Older homes, specifically those that were built 10 to 20 years ago, generally require more work to maintain compared to homes that were built within the past decade. They’re also likely to need major structural, electrical, roofing, or plumbing upgrades to keep the home up to code. If your home is less than five years old, or if it has been recently renovated, you might be able to budget less for maintenance and repairs for the first few years since most of your home’s appliances, materials, fixtures, and finishes are still new and in good working condition. The 1% rule could be your appropriate range if you have a newer home, but it could go as high as 3-4% for older homes.
If you bought new construction from a builder, you may even have an overall warranty or warranties on individual items on your property. While the warranties are still in effect, it could potentially reduce the amount you should save. However, don’t think that a new construction home is maintenance-free. Proactively taking care of your home, even if it’s new, can help you avoid future bigger problems.
2. Home size or square footage
Another general rule is that the bigger your house and lot, the higher your maintenance costs.

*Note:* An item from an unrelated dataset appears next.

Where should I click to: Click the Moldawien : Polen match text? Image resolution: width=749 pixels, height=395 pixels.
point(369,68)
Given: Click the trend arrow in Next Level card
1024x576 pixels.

A bigger property, such as a single-family home in the suburbs, requires more upkeep than a small condo in the city or a tiny home, regardless of how much the house is worth. A larger home comes with more room and space to maintain, both in the interior and exterior parts of the home.
3. The weather or environment and location
Weather plays a big role in how your maintenance can be affected. Snow, ice, temperature, humidity, sun exposure, rain damage, wind damage, and other wear and tear issues brought on by the local weather will impact the upkeep and repairs your home will need. If you live in a region with harsh winters, you might need to save more on snow removal costs. Homes in coastal areas that are often affected by storms might have a greater need for paint and roofing upkeep. Likewise, homes in humid regions are more prone to mold and mildew.

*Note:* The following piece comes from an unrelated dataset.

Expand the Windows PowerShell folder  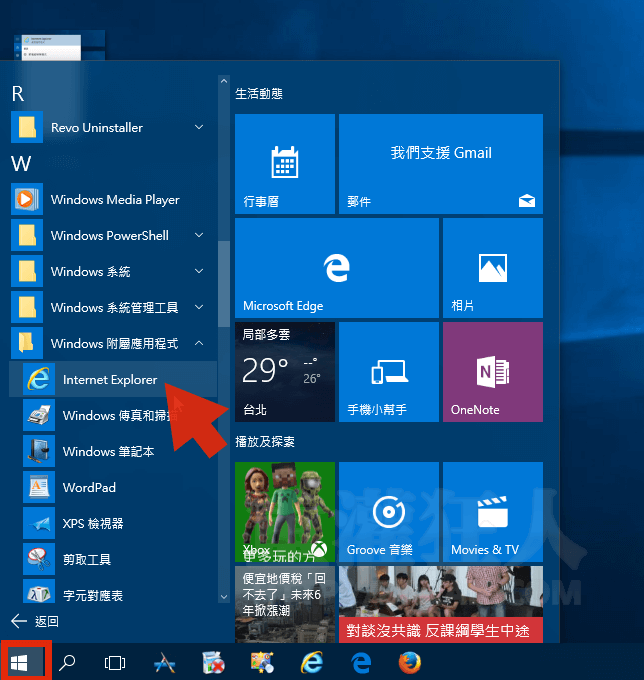(199, 236)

It’s also a different scenario if your home is located in a hurricane-prone area or in areas where there’s regular flooding. If your home is situated adjacent to a flood plain, your basement is at a higher risk of water damage. These environmental and topographical variables should also be considered when setting up a home maintenance budget.
4. Building materials
The cost needed to maintain your home may also depend on the building materials used. Some materials will require more or less upkeep than others, and there are some that are more prone to damage.
5. Your family size
The more people are living in a household, the greater the chance of wear and tear, especially if there are small children. In this case, there might be a more frequent need for minimal touch-ups and repairs, which should also be considered when creating a budget.

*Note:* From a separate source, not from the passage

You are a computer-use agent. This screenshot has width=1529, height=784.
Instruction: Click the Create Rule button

Proper maintenance and upkeep will help preserve your home’s value and put you ahead of the game once you decide to sell. The key is to be proactive right from day one, rather than just relying on your emergency fund when things have already gone wrong in your home. By setting aside small, manageable amounts of money on a regular basis, you’ll be less likely to sink a large chunk of cash to cover for any unforeseen repairs, especially if you will need to pay a handyman to do the job.